Thought this was an interesting article....

Apple has displaced Oracle as the company with the most security vulnerabilities in its software, according to security company Secunia. Over the first half of 2010, Apple had more reported flaws than any other vendor. Microsoft retains its third-place spot. Secunia has tracked security vulnerabilities and issues advisories since 2002, producing periodic reports on the state of software. Together, the top ten vendors account for some 38% of all flaws reported.

Though this does not necessarily mean that Apple's software is the most insecure in practice—the report takes no consideration of the severity of the flaws—it points at a growing trend in the world of security flaws: the role of third-party software. Many of Apple's flaws are not in its operating system, Mac OS X, but rather in software like Safari, QuickTime, and iTunes. Vendors like Adobe (with Flash and Adobe Reader) and Oracle (with Java) are similarly responsible for many of the flaws being reported.

To illustrate this point, the report includes cumulative figures for the number of vulnerabilities found on a Windows PC with the 50 most widely-used programs. Five years ago, there were more first-party flaws (in Windows and Microsoft's other software) than third-party. Since about 2007, the balance shifted towards third-party programs. This year, third-party flaws are predicted to outnumber first-party flaws by two-to-one.

Secunia also makes a case that effectively updating this third-party software is much harder to do; whereas Microsoft's Windows Update and Microsoft Update systems will provide protection for around 35% of reported vulnerabilities, patching the remainder requires the use of 13 or more updating systems. Some vendors—Apple, Mozilla, and Google, for example—do have decent automatic update systems, but others require manual intervention by the user.


http://arstechnica.com/security/news...insecurity.ars

[bodybump]

Man Thanks for sharing Yaz!!! All they care is how to count those moneys in the bank...

[TheDude]

It's partly the culture of a closed system. Security is about open peer review. When you're closed and secretive, it's harder to vet the issues. To make matters worse, when issues are found, Apple covers its eyes "see no evil" style, and generally doesn't aggressively patch for security (or any other sort of issue).

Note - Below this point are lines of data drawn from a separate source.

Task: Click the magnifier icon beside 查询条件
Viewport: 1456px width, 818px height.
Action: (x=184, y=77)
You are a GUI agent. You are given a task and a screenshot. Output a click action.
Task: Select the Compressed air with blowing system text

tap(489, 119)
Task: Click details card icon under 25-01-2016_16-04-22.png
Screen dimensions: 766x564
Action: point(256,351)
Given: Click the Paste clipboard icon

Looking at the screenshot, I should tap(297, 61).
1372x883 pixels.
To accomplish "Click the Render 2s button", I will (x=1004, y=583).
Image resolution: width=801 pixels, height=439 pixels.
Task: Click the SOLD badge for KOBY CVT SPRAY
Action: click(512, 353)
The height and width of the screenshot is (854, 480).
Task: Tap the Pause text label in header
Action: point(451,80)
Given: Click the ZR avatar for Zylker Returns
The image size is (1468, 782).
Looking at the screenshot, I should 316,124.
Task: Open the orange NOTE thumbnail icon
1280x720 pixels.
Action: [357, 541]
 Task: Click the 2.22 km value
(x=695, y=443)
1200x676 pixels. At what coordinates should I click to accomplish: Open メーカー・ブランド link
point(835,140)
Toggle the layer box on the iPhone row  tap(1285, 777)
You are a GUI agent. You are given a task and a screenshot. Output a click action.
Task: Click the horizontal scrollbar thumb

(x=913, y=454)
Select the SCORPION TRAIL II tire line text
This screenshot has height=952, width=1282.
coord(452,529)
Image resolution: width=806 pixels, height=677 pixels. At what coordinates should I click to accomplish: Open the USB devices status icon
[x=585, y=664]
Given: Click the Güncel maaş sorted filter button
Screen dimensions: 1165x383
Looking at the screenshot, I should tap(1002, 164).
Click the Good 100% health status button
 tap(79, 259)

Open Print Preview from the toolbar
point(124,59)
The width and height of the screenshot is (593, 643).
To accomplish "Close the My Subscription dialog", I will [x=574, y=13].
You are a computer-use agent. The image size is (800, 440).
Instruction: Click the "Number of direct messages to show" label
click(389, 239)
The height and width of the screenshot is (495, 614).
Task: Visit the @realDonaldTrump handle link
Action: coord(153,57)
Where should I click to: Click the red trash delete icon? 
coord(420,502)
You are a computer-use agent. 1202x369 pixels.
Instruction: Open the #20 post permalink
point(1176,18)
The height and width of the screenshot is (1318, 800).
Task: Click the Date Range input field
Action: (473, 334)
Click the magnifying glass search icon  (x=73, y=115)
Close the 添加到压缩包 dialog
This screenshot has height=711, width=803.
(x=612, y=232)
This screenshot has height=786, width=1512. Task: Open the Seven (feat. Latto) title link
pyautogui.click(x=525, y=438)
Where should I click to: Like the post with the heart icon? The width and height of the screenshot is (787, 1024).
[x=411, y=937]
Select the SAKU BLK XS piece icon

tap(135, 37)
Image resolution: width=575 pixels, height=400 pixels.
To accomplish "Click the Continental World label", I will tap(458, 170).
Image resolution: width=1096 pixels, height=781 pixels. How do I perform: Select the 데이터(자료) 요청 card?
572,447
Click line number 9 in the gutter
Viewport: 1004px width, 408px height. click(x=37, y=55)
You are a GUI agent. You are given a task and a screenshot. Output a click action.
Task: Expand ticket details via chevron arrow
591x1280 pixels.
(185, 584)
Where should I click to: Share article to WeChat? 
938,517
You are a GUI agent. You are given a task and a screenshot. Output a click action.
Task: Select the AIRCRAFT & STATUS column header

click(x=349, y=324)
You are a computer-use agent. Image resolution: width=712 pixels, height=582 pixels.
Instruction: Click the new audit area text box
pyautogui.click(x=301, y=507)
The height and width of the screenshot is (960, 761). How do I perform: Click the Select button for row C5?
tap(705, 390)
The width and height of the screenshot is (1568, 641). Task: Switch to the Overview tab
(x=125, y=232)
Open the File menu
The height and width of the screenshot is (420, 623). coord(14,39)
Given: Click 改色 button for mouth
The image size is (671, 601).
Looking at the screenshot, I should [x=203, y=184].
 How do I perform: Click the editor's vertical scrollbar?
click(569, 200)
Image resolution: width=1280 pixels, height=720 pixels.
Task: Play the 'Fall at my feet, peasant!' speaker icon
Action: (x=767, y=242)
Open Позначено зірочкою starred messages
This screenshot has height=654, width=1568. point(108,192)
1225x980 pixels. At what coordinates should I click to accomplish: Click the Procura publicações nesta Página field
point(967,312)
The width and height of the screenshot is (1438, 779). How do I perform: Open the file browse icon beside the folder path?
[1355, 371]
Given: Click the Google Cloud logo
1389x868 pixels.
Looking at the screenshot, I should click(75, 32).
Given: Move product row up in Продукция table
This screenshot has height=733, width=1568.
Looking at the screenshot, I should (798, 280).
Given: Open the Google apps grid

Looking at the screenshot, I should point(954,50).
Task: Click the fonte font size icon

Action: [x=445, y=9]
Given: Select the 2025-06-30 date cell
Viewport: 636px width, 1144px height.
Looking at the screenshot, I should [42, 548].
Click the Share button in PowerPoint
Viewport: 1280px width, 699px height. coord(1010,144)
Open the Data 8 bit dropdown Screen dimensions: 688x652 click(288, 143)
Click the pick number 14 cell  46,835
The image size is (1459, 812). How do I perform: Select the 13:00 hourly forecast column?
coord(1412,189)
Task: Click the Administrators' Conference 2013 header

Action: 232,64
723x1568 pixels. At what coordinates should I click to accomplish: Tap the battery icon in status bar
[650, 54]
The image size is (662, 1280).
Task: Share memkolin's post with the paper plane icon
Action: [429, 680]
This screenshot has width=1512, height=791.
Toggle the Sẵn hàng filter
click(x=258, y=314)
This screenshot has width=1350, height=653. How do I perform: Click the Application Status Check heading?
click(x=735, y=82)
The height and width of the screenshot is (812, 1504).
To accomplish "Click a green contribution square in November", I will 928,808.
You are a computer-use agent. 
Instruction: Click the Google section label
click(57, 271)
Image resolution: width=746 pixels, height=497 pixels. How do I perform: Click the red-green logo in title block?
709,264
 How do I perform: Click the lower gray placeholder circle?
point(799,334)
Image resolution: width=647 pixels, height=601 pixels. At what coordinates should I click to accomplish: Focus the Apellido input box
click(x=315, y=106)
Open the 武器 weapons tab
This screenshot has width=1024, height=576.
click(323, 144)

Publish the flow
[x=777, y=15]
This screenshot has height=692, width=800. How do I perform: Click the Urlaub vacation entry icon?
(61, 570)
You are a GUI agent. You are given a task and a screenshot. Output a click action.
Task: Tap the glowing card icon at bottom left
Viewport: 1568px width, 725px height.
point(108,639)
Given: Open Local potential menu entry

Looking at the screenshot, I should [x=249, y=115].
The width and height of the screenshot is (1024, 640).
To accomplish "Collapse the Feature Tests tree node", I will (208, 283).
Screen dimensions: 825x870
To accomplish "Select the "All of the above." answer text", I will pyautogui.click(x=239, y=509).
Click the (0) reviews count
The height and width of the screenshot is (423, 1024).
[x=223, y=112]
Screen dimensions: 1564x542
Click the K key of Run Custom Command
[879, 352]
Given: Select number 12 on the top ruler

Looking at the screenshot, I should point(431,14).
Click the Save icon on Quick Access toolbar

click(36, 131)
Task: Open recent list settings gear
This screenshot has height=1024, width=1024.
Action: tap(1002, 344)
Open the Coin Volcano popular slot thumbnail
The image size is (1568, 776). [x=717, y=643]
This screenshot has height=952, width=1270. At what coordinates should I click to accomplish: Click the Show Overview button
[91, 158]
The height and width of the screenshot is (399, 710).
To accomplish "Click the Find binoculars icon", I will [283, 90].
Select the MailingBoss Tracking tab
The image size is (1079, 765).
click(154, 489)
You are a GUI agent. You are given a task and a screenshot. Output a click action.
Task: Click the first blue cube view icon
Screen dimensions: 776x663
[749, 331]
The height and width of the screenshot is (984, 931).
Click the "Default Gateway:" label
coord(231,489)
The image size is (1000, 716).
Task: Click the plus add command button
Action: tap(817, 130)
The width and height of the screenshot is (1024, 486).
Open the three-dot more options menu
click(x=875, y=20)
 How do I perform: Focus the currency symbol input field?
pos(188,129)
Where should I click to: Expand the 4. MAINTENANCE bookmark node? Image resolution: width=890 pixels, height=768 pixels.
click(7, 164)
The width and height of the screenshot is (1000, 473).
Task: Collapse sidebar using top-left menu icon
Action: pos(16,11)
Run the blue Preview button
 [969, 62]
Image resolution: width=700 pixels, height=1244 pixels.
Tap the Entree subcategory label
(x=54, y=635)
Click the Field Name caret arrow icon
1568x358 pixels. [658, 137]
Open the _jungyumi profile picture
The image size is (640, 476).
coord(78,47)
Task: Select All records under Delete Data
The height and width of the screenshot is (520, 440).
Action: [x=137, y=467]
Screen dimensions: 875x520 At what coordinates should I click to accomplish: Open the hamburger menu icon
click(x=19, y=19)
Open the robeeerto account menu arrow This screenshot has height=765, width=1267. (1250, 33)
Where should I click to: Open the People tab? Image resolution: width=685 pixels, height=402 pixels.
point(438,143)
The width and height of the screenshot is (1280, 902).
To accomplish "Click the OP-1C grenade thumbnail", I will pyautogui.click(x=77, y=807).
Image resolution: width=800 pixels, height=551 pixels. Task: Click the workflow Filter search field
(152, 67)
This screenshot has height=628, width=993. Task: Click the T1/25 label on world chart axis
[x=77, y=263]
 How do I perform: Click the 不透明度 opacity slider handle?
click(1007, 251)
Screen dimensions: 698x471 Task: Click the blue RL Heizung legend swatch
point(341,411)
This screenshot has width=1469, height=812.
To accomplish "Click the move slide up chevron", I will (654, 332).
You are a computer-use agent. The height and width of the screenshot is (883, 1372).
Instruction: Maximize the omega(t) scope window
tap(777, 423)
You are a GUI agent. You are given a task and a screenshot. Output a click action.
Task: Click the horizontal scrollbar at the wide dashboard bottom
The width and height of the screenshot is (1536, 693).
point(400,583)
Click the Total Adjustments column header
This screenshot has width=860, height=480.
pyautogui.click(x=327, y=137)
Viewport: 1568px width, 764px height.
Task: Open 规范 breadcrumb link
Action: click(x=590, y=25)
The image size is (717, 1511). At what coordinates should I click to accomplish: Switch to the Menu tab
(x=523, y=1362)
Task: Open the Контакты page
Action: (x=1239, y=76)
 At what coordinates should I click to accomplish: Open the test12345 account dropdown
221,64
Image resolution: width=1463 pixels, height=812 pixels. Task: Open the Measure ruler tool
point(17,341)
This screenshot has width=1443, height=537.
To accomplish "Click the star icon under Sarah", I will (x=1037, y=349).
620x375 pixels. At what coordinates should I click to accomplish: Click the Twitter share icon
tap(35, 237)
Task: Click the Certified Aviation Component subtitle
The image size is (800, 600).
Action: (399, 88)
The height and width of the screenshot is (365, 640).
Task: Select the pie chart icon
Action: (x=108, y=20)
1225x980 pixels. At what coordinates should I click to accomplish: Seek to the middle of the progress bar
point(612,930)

Computing can be done safely on most any system though, but I'd say other OSes are now ahead in terms of proactive, simple patching and updating. Even my Linux systems are beyond simple in this regard.

[Ed Rooney]

Everything on the market is a massive security compromise. The best is when some neophyte says "I run such-and-such because it doesn't get viruses". Yeah, Ok.

[Paulie]

It's the top for "reported" security vulnerabilities on WINDOWS; Per the report. :)

It's the ones that are never reported that exist for years in multiple iterations of software that really scare me.